Et ça fait des années que ça dure. A l’école, au lycée, au boulot, je n’ai jamais su réviser mes leçons, préparer un devoir ou un dossier des semaines à l’avance. Je finissais toujours par m’y coller la veille des échéances et travailler jusqu’aux lueurs du petit matin. Comme si mon corps et mon cerveau s’étaient persuadés que je n’étais efficace que sous la pression, comme s’ils pensaient que l’urgence réclamait le meilleur de moi. Et ce n’est pas tout à fait faux, mon esprit a en effet tendance à s’éclaircir quand il aperçoit la ligne d’arrivée – ou alors il a carrément sombré et je suis déjà sur mes feuilles en train de ronfler. Parfois donc, ça passe et me conforte dans cette tendance… Mais souvent ça casse, car je m’expose toute entière à la très ironique Loi de Murphy, dite également Loi de l’emmerdement maximum, car à flux tendu, c’est rarement un seul grain de sable qui vient enrayer la mécanique un peu rouillée, mais une brouette entière…

Il paraît qu’on ne se refait pas, je ne désespère pas cependant de m’améliorer… Promis, aujourd’hui, je pars pour l’école à 16h15… ça me laisse plus d’une heure et quart pour biner, désherber et retrourner la terre de nos 50 m2 de jardin… je suis large, hyper large…

 

Malgré le fait qu’elle ne soit pas du tout sujette au même travers, Odré gère et accepte toujours mes demandes de dernière minute…

6 thoughts on “Chronique asymptotique

  1. Ah ah ah, mais LA MEME. J’ai fait ma thèse en 3 semaines, les 3 dernières avant l’échéance.
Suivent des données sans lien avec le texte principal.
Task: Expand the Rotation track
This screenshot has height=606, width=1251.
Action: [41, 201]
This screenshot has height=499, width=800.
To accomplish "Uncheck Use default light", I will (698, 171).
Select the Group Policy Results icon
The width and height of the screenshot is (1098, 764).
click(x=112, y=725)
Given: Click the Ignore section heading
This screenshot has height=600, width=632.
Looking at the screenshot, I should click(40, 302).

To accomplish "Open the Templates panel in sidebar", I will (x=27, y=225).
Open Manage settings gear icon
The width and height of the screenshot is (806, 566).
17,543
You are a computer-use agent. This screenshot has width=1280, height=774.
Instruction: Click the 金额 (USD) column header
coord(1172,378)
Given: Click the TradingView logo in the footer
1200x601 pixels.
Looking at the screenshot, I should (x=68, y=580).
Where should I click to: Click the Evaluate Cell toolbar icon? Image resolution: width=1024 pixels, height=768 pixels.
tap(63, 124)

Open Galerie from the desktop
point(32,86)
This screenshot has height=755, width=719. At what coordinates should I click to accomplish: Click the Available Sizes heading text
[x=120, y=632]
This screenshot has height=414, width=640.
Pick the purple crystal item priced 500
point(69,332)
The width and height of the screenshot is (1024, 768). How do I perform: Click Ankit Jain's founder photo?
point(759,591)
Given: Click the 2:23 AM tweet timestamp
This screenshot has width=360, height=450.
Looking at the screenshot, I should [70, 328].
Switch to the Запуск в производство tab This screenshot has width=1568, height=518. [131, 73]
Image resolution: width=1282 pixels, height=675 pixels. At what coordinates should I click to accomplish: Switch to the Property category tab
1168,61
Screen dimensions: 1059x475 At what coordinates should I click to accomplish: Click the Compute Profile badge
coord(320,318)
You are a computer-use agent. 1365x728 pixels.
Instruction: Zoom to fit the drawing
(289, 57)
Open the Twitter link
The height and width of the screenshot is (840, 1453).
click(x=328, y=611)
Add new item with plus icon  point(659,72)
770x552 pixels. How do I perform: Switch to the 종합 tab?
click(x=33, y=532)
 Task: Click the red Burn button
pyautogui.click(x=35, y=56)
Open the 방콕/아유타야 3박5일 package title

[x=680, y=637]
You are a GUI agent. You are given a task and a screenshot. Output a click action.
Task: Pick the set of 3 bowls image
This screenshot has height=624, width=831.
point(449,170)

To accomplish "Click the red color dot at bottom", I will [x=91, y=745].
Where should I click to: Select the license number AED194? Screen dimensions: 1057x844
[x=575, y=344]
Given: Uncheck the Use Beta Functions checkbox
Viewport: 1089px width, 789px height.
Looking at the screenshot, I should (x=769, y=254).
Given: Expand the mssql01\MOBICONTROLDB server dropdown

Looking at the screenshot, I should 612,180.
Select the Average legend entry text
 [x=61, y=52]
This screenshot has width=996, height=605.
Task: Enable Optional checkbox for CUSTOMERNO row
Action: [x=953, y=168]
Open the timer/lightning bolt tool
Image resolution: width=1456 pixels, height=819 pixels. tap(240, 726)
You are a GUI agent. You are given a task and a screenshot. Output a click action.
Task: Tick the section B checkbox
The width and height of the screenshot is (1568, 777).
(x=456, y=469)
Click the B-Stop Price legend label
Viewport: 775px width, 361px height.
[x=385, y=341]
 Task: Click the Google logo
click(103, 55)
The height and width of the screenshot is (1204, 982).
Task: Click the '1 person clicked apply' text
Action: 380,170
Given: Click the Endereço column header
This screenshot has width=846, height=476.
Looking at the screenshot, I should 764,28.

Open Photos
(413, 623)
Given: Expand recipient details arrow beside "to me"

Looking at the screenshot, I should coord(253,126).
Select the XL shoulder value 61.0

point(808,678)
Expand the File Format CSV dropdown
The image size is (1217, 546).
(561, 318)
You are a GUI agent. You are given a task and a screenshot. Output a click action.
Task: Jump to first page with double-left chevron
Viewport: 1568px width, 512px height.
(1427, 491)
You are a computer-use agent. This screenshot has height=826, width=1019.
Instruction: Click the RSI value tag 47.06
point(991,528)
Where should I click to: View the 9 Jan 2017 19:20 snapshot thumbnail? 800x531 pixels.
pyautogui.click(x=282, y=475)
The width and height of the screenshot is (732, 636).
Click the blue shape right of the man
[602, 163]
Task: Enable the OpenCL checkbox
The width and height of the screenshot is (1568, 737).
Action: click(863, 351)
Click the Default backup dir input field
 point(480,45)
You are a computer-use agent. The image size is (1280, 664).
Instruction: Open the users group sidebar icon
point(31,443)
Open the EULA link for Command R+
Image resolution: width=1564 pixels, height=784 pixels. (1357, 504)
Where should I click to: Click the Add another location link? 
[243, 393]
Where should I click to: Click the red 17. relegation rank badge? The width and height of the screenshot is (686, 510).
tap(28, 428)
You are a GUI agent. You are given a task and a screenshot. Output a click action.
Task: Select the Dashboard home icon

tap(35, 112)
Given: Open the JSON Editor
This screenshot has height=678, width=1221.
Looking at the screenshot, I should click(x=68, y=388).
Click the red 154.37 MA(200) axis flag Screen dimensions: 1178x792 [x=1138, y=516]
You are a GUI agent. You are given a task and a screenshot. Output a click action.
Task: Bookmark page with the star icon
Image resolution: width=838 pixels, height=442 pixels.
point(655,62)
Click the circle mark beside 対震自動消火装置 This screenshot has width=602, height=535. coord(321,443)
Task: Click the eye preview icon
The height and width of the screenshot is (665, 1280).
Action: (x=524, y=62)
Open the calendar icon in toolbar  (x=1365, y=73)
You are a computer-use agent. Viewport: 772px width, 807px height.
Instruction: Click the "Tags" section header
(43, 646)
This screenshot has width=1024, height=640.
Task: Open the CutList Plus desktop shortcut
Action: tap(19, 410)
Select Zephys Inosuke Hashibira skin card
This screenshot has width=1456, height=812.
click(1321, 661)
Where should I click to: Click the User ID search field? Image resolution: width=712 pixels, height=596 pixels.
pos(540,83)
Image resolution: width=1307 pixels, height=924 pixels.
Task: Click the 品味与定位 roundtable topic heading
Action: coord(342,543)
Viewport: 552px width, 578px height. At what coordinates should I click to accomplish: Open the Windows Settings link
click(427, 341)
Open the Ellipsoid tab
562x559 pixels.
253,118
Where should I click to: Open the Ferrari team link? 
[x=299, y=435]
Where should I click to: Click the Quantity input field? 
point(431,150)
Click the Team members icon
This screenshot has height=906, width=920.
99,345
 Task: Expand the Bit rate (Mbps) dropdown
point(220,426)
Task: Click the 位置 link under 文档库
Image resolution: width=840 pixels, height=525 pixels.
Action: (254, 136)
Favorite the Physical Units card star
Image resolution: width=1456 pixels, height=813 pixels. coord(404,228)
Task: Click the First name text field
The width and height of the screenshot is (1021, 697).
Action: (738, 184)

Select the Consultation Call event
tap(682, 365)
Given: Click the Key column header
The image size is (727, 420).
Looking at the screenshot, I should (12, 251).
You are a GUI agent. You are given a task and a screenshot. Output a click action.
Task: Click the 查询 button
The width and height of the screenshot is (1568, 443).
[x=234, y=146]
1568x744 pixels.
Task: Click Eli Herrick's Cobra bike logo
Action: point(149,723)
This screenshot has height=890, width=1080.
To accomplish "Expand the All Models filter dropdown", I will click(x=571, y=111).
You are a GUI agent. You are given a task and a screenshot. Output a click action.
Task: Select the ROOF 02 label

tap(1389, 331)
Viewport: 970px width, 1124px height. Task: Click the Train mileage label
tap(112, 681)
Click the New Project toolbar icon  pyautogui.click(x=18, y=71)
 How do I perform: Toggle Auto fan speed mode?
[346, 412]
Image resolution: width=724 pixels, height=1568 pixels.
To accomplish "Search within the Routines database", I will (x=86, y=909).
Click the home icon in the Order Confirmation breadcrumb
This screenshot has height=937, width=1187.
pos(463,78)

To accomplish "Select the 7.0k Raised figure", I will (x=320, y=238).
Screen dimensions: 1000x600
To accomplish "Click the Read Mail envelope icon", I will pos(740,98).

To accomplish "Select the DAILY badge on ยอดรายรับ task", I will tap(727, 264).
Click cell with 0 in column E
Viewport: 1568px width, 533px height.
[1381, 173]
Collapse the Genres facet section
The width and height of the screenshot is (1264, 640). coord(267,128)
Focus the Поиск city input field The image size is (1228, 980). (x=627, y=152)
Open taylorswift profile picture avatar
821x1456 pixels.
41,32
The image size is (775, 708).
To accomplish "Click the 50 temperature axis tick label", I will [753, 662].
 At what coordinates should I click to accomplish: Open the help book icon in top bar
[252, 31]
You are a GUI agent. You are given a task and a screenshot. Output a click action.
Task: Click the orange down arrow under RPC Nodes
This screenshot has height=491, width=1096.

Mon promoteur a cru mourir. Si je ne suis pas sous pression, je trouve toujours un autre truc à faire entre deux…
    Ceci dit, je travaille énormément là dessus (aka une fois de temps en temps je suis en avance quelque part parce que je n’ai pas décidé d’étendre une machine en moins d’1min30) et je te jure que c’est assez jouissif et relaxant.

    • Et tellement apaisant j’imagine, une petite parenthèse de détente dans une journée de fou… je crois que le pire, c’est qu’on connait la solution, encore faut-il réussir à l’appliquer… bravo d’y arriver!